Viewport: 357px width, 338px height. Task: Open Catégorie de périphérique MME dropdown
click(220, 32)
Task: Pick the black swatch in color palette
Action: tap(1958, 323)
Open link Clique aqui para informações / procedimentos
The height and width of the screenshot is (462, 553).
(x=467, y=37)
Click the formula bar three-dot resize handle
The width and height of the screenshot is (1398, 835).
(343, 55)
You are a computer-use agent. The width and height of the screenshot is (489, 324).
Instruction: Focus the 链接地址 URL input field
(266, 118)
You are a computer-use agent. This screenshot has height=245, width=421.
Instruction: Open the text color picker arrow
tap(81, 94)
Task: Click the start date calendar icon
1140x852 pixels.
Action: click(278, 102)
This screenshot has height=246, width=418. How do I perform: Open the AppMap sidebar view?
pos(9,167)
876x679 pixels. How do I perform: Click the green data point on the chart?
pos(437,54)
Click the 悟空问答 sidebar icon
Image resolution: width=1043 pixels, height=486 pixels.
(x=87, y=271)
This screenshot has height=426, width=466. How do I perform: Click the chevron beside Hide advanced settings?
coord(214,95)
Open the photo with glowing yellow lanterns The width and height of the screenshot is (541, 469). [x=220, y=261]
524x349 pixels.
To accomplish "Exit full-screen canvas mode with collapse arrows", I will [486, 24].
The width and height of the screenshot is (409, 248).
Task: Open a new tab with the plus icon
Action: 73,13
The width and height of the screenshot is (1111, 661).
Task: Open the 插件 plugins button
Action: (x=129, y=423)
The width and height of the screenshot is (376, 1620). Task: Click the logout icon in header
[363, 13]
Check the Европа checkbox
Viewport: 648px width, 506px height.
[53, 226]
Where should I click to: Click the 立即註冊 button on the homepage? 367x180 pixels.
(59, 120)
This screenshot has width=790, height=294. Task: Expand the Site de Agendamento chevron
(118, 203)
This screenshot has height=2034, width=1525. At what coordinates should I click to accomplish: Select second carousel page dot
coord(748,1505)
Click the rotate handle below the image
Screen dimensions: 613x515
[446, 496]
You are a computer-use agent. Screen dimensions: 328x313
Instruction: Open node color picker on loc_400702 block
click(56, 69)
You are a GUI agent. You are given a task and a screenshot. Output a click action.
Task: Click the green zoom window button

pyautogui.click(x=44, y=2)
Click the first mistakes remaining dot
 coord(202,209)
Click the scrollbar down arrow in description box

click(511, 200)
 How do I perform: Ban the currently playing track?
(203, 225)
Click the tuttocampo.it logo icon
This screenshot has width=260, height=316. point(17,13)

PROBLEM TO SOLVE — Every record must be transcribed precisely, down to the last character.

SOLUTION TO THIS TASK —
Viewport: 357px width, 338px height. Task: Open Catégorie de périphérique MME dropdown
click(220, 32)
Task: Pick the black swatch in color palette
Action: tap(1958, 323)
Open link Clique aqui para informações / procedimentos
The height and width of the screenshot is (462, 553).
(x=467, y=37)
Click the formula bar three-dot resize handle
The width and height of the screenshot is (1398, 835).
(343, 55)
You are a computer-use agent. The width and height of the screenshot is (489, 324).
Instruction: Focus the 链接地址 URL input field
(266, 118)
You are a computer-use agent. This screenshot has height=245, width=421.
Instruction: Open the text color picker arrow
tap(81, 94)
Task: Click the start date calendar icon
1140x852 pixels.
Action: click(278, 102)
This screenshot has height=246, width=418. How do I perform: Open the AppMap sidebar view?
pos(9,167)
876x679 pixels. How do I perform: Click the green data point on the chart?
pos(437,54)
Click the 悟空问答 sidebar icon
Image resolution: width=1043 pixels, height=486 pixels.
(x=87, y=271)
This screenshot has height=426, width=466. How do I perform: Click the chevron beside Hide advanced settings?
coord(214,95)
Open the photo with glowing yellow lanterns The width and height of the screenshot is (541, 469). [x=220, y=261]
524x349 pixels.
To accomplish "Exit full-screen canvas mode with collapse arrows", I will [486, 24].
The width and height of the screenshot is (409, 248).
Task: Open a new tab with the plus icon
Action: 73,13
The width and height of the screenshot is (1111, 661).
Task: Open the 插件 plugins button
Action: (x=129, y=423)
The width and height of the screenshot is (376, 1620). Task: Click the logout icon in header
[363, 13]
Check the Европа checkbox
Viewport: 648px width, 506px height.
[53, 226]
Where should I click to: Click the 立即註冊 button on the homepage? 367x180 pixels.
(59, 120)
This screenshot has width=790, height=294. Task: Expand the Site de Agendamento chevron
(118, 203)
This screenshot has height=2034, width=1525. At what coordinates should I click to accomplish: Select second carousel page dot
coord(748,1505)
Click the rotate handle below the image
Screen dimensions: 613x515
[446, 496]
You are a computer-use agent. Screen dimensions: 328x313
Instruction: Open node color picker on loc_400702 block
click(56, 69)
You are a GUI agent. You are given a task and a screenshot. Output a click action.
Task: Click the green zoom window button

pyautogui.click(x=44, y=2)
Click the first mistakes remaining dot
 coord(202,209)
Click the scrollbar down arrow in description box

click(511, 200)
 How do I perform: Ban the currently playing track?
(203, 225)
Click the tuttocampo.it logo icon
This screenshot has width=260, height=316. point(17,13)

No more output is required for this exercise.